The January 12th Letter did not advance this process any further. In fact, we are afraid that we continue to make no progress in our attempts to deliver a deal that seems to us to be clearly in the best interests of the Sunair shareholders. In particular, we were surprised to learn in the January 12th Letter that the Board of Directors is still insisting that Massey make a non-refundable payment of $5 million in cash to Sunair despite the prior discussions between our representatives. We have additional concerns with certain other pre-conditions proposed in the January 12th Letter. Generally, we are dismayed that after over a month of delay, the Board of Directors has responded to us by simply erecting more hoops for us to jump through after having satisfied what we believed were all the Special Committee’s concerns.

As noted above, at the time of the December 5th Offer we believed that it was important to move expeditiously to consummate the proposed transaction. During the 38-day period of time we awaited your formal response to our offer, the financial markets have continued to deteriorate. Nevertheless, we were advised this week that SunTrust Bank remains committed to the proposed transaction. We also continue to find the proposed transaction attractive on the proper terms. However, it is absolutely necessary that we move expeditiously towards negotiating and consummating the proposed transaction.

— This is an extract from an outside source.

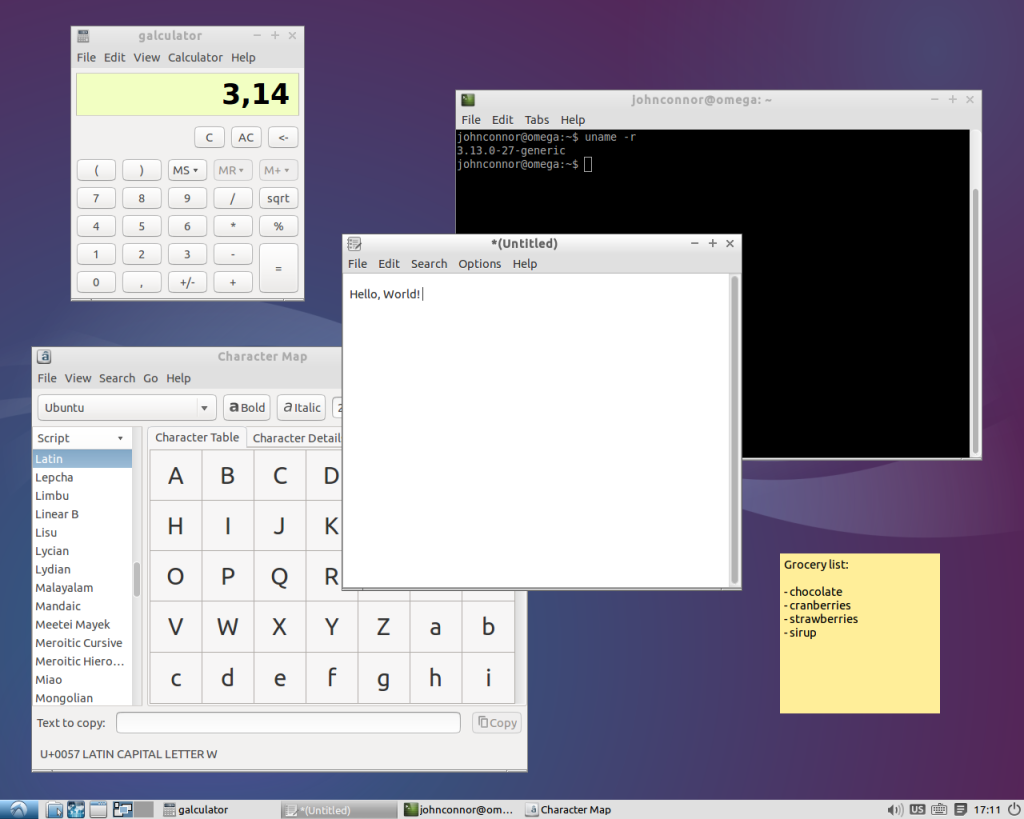Open the Tabs menu in terminal
Image resolution: width=1024 pixels, height=819 pixels.
pos(537,119)
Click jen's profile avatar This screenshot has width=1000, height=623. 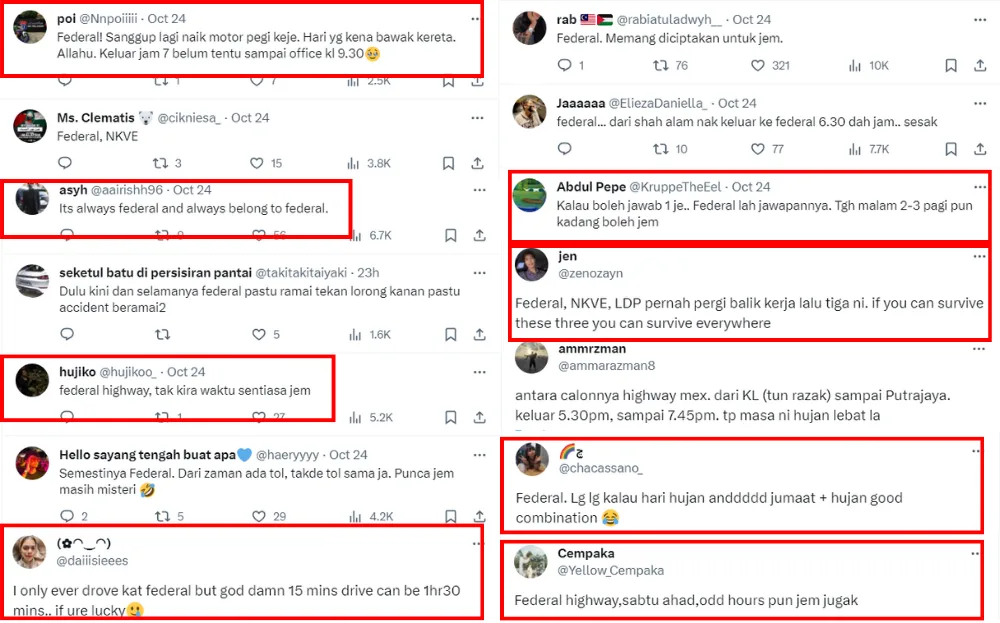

Massey will move forward with negotiating a definitive agreement if the Board of Directors agrees to proceed negotiating definitive agreements based on the following terms no later than January 26, 2009:

 

  1. Purchase Price: A purchase price of $3.00 per share in cash for all of the outstanding shares in Sunair (based on 13,091,088 shares outstanding). This purchase price would not be subject to any adjustments following execution of definitive agreements. This purchase price would be a premium of 109.8% to today’s closing share price. We should note this price also takes into account our review of Sunair’s recently filed Form 10-K which indicated an increase in liabilities over assets of $2,499,626, or $0.19 per share, as of September 30, 2008 (effectively increasing the gross share price offered to $4.58).

 

  2. Structure: A reverse merger of Sunair into a wholly-owned subsidiary of Massey.

 

  3. Escrow: At the time of signing a definitive agreement, Massey will deposit into escrow $1 million in cash and one million shares of common stock of Sunair and this escrow will serve as the break-up fee in the event the deal is not consummated due to the financing sources not funding their commitments.

 

  4. Due Diligence: Massey, the financing sources and their representatives will have four weeks to complete their due diligence.

 

  5. Fiduciary Out: Sunair will have a 20-day “go-shop” period following execution of the definitive agreement.

 

  6. Break-Up Fee: Sunair shall be obligated to pay a break-up fee in the amount of 3% of the enterprise value in the event Sunair exercises its “fiduciary out.”

 

  7. Conditions: In addition to negotiating acceptable definitive agreements incorporating the terms discussed above, final agreement on any transaction would require satisfactory completion of our due diligence, final approval by both the Massey and Sunair Board of Directors and approval of Sunair shareholders. The parties will proceed to immediately begin negotiating a definitive agreement with the goal of execution upon completion of due diligence and the satisfaction of each party.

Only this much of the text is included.